Curando a mente das amarguras desse mundo

Por Luiz Joaquim | 12.03.2010 (sexta-feira)

Deve ser difícil ser Martin Scorsese. Um sujeito que tem nas contas filmes como “Táxi Driver”, “Touro Indomáve” e “Os Bons Companheiros” (só pra ficar em trës), ao fazer “A Ilha do Medo” (Shutter Island, EUA, 2010) – hoje em cartaz – sofre, como num castigo ingrato, a pena de escutar bastante por aí que este é um “filme menor”. Mas, ao pararmos de tentar explicar os filmes por sua estatura, talvez consigamos enxergar o real tamanho desta sua nova nova produção estrelada mais uma vez por Leonardo DiCaprio. Com Scorsese, o ator também esteve em “O Aviador”, “Os Infiltrados”, “Gangues de Nova Iorque”, e estará em 2011 em “Sinatra”.

“A Ilha do Medo” nasceu do romance “Paciente 56”, de Dennis Lehane (autor também do livro que originou o filme “Sobre Meninos e Lobos”). Numa primeira busca por congruência temática com a vasta e variada filmografia de Scorsese, podemos enxergar em “A Ilha…” o interesse do diretor baixinho pelo complexo emaranhado de caminhos que a mente humana faz quando quer atingir uma alvo, ou evitá-lo. No armário criado por Scorsese onde ele guarda seus personagens com essa característica, vêm logo à mente o taxista Travis (DeNiro) de “Taxi Driver”, e o Howard Hughes feito por um ótimo DiCaprio em “O Aviador”. O próprio Scorsese diz que se interessou em filmar o roteiro de Laeta Kalogridis (de “Alexandre”), por ao lê-lo, lembrou de um clássico do Expressinismo Alemão, “O Gabinete do Dr. Caligari”, de Robert Wiene.

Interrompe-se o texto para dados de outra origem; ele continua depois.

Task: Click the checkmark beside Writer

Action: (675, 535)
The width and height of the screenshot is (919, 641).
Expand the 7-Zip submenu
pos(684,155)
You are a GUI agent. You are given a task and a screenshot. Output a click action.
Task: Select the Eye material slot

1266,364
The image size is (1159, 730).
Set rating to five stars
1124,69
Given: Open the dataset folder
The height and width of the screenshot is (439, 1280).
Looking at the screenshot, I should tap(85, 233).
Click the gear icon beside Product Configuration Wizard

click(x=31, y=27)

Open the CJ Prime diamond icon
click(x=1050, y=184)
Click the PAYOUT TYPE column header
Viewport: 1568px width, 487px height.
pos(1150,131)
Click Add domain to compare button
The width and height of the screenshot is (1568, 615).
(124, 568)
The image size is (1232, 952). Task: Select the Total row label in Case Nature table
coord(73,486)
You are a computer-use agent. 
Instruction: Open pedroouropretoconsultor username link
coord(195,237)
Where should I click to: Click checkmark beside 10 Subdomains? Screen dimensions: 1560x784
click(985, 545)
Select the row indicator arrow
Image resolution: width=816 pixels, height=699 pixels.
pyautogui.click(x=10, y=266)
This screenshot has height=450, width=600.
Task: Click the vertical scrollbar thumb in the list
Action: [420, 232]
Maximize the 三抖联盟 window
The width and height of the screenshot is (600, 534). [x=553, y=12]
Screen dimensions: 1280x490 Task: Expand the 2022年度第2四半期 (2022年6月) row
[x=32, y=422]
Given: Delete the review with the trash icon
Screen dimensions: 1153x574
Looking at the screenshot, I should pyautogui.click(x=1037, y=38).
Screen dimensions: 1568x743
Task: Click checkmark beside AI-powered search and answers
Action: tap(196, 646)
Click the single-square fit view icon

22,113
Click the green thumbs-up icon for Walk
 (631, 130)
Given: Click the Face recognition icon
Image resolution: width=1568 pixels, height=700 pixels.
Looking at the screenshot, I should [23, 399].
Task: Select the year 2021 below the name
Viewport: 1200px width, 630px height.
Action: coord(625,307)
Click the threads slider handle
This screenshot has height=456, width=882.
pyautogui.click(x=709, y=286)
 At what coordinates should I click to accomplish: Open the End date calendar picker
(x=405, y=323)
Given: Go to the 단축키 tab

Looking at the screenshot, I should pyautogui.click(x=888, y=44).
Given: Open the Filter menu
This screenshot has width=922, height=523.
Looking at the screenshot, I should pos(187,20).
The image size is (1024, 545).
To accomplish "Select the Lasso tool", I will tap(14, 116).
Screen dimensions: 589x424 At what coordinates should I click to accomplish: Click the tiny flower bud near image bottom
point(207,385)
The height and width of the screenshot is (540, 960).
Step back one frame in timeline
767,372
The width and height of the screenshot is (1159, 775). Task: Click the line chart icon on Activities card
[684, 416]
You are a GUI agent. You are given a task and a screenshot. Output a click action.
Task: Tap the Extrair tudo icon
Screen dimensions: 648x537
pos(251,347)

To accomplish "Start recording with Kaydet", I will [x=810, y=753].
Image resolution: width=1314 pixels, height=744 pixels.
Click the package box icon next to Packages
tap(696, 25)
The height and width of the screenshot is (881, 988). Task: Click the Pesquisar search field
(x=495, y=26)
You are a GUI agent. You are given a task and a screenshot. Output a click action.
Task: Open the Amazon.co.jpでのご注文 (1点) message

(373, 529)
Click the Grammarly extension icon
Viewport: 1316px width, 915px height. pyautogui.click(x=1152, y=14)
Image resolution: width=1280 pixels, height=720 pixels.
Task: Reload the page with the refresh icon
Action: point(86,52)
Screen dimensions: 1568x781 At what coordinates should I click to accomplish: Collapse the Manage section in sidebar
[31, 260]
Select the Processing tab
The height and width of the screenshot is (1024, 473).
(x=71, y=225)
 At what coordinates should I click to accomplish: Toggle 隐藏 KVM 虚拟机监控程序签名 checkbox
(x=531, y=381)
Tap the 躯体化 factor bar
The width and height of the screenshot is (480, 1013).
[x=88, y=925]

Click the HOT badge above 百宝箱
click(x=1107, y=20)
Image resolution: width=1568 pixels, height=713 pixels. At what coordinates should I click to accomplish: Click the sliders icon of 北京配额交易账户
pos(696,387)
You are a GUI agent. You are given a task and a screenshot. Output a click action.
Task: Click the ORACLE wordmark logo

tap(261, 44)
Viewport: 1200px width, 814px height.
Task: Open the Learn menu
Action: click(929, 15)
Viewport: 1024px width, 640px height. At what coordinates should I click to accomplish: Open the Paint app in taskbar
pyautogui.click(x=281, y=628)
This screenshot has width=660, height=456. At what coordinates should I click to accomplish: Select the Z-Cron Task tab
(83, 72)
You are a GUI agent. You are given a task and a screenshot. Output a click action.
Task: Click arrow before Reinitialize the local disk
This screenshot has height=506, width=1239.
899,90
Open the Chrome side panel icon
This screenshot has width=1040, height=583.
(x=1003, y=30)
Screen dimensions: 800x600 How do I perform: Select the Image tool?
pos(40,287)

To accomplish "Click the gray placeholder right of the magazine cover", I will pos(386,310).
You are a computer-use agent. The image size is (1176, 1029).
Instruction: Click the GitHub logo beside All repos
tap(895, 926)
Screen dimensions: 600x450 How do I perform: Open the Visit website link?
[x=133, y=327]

Não que “A Ilha do Medo” obedeça aos preceitos estéticos da escola alemã dos anos 1920, mas a confusão mental pela qual o detetive Teddy (DiCaprio) irá passar no filme remete ao medo por trás do estado mental no sonambulismo que vemos em Caligari.

Tendo lutado na segunda-guerra mundial, Teddy carrega não só o trauma das chacinas do holocausto como o da perda prematura de sua esposa (Michelle Williams). Já em 1954, trabalhando como detetive federal, ele e seu colega Chuck (Mark Ruffalo, também em cartaz em “Onde Vivem os Monstros”) chegam a ilha Shutter, onde estão os mais violentos doentes mentais, lá confinados num hospital psiquiátrico. À princípio, eles estão ali para investigar o desaparecimento da paciênte Rachel (Emily Mortimer e Patrícia Clarkson), que matou os três filhos afogados num lago. Mas Teddy também tem uma objetivo particular, encontrar o incendiário Laeddis (o eterno sósia de DeNiro, Elias Koteas) envolvido com a morte de sua esposa.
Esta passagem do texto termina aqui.